Too Close To See

Jerry started his own business supporting children and adults with mental illness in the late 1980’s.  He went through the trials that most health care entrepreneurs experience as they grow – under-capitalization, illogical regulatory requirements, staff turnover and unpredictable reimbursement rates, to name a few.  Yet, his company grew, steadily improved the quality of their service, and began making a modest profit.  He took greatest pride in his quality ratings by external sources, which was one of his best marketing tools.  From Jerry’s view, this was due to his attention to detail.
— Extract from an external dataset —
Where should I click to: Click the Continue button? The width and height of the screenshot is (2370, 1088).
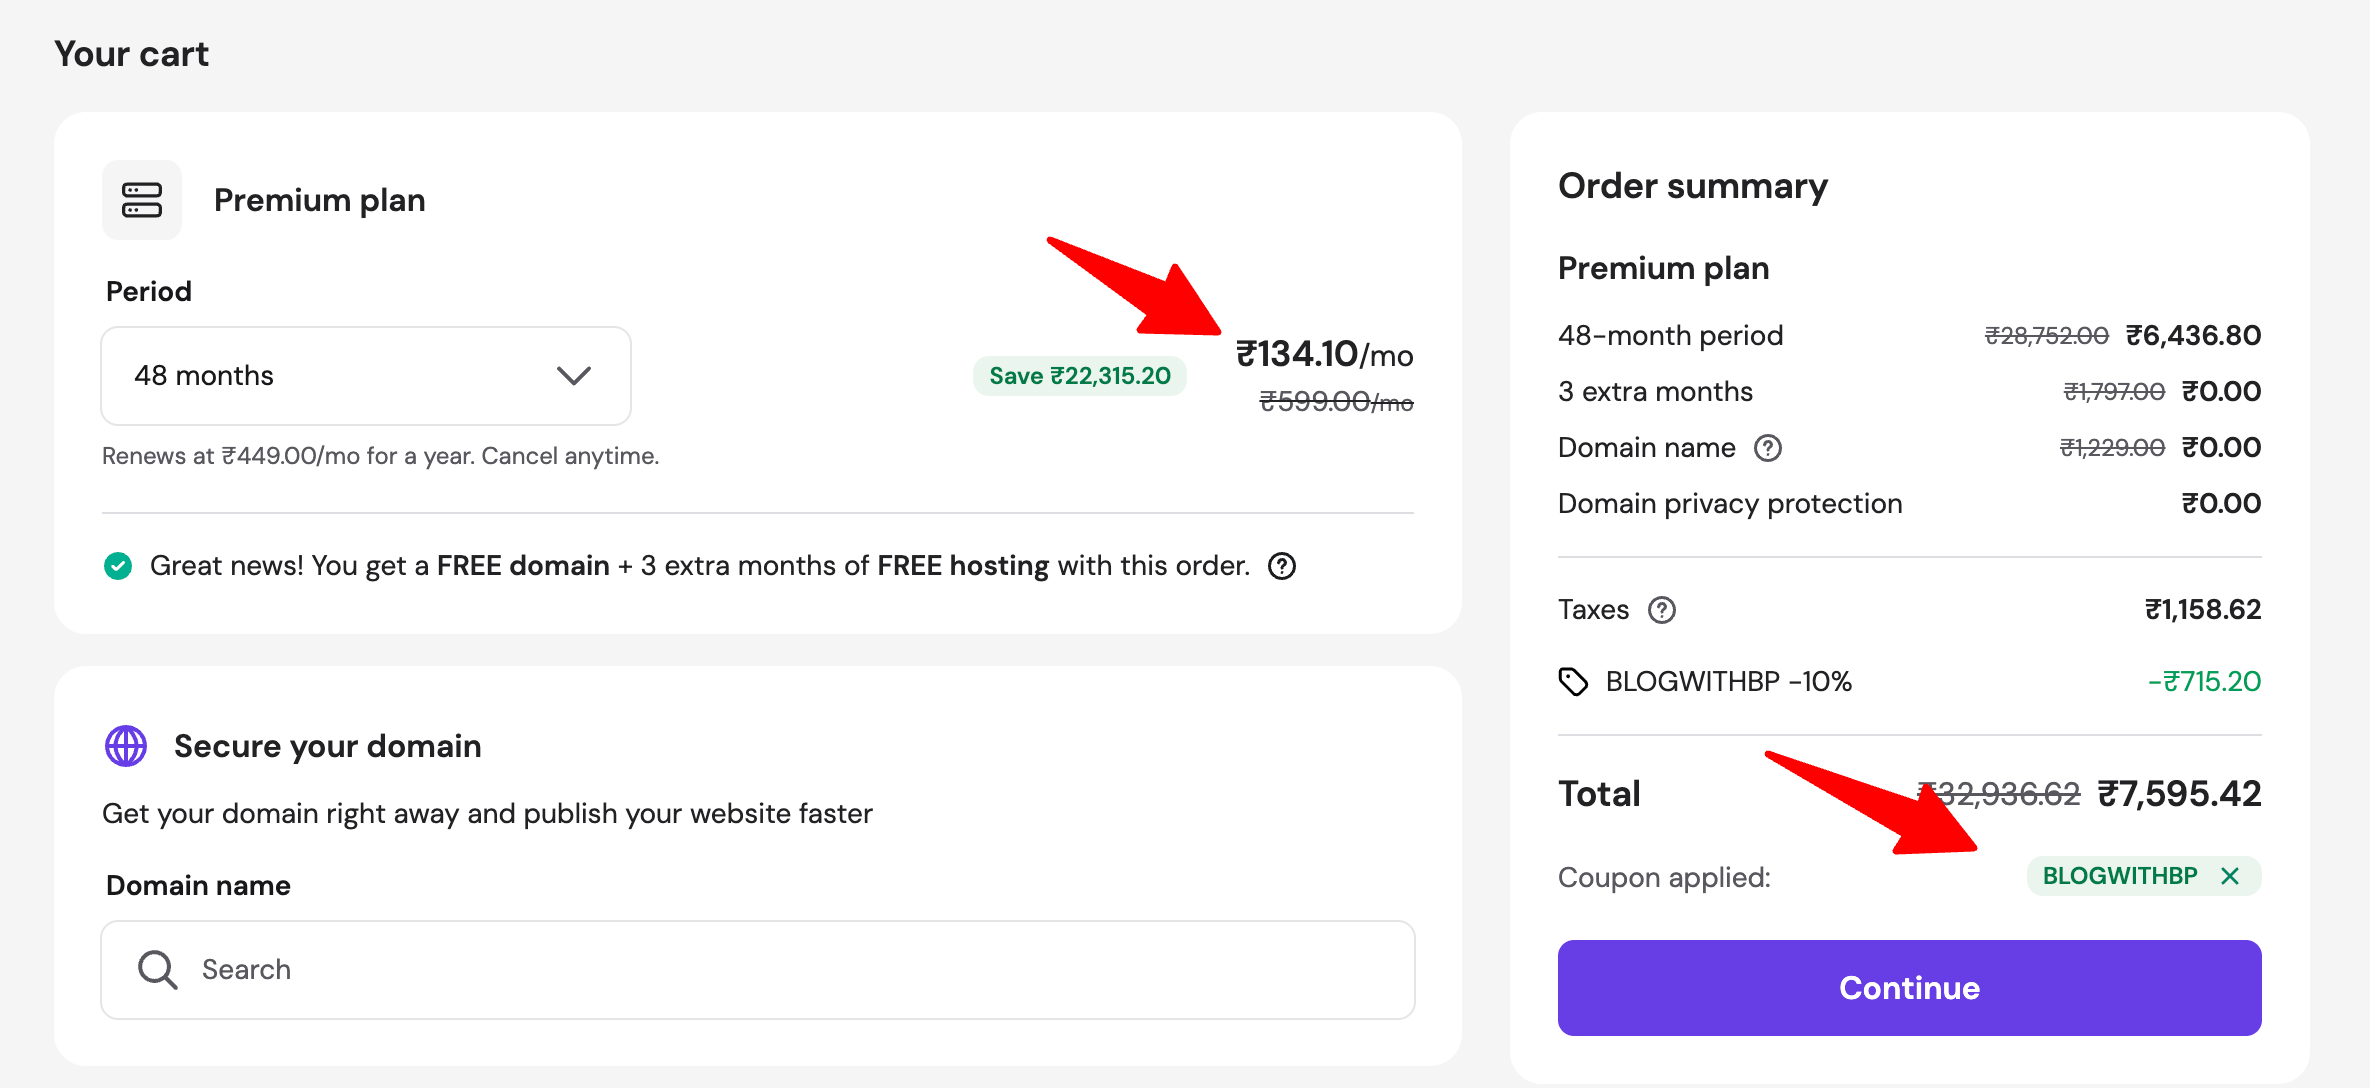1908,987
His longer-term plan included an exit strategy for selling his company, but he had a problem.  Jerry had hit a growth plateau, despite 60-hour work weeks, which he attributed to a lack of enough committed managers.  His managers saw it differently.  Jerry lost a connection to them and a significant management “rift” developed. After a meeting with an outside consultant, Jerry realized there was at least some basis for the complaints about his management style.

The unwillingness to establish a consistent management structure with accountability and incentives for senior and middle managers, is one of the biggest obstacles for owners of health care-related companies.  The reasons can be many.  An owner may have a personal preference for the detail of operation compared to broader, strategic thinking.  The principal may also lack the experience of supervising and training managers, and may be somewhat overwhelmed about how to proceed.  The owner may simply fear the next step.  Or all of the above.

In a situation like this, it’s worth taking the time to sketch out a long-term exit strategy with some detail, including the use of an experienced consultant or peer.  While the initial expense may be a concern, the ultimate value will be factor of 10 or more times the fee.  All you have to do is plug that into your external quality ratings or EBITDA to estimate the value for you and your company’s future.